• GIVEN PROBLEM:
Reproduce every line of the data below without changing anything.

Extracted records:
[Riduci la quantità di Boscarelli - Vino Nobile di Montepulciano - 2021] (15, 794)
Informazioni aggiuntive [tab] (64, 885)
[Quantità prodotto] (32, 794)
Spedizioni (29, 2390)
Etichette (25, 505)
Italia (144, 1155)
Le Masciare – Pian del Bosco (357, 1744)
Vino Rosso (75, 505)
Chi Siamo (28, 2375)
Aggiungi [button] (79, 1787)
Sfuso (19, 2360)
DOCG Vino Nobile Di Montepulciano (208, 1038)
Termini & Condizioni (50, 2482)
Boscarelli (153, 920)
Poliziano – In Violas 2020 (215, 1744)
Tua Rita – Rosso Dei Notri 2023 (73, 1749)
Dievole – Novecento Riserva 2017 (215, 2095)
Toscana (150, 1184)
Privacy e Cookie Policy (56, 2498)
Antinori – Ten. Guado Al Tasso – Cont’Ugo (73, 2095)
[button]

• ANSWER TO THIS TASK:
[Riduci la quantità di Boscarelli - Vino Nobile di Montepulciano - 2021] (15, 794)
Informazioni aggiuntive [tab] (64, 885)
[Quantità prodotto] (32, 794)
Spedizioni (29, 2390)
Etichette (25, 505)
Italia (144, 1155)
Le Masciare – Pian del Bosco (357, 1744)
Vino Rosso (75, 505)
Chi Siamo (28, 2375)
Aggiungi [button] (79, 1787)
Sfuso (19, 2360)
DOCG Vino Nobile Di Montepulciano (208, 1038)
Termini & Condizioni (50, 2482)
Boscarelli (153, 920)
Poliziano – In Violas 2020 (215, 1744)
Tua Rita – Rosso Dei Notri 2023 (73, 1749)
Dievole – Novecento Riserva 2017 (215, 2095)
Toscana (150, 1184)
Privacy e Cookie Policy (56, 2498)
Antinori – Ten. Guado Al Tasso – Cont’Ugo (73, 2095)
[button]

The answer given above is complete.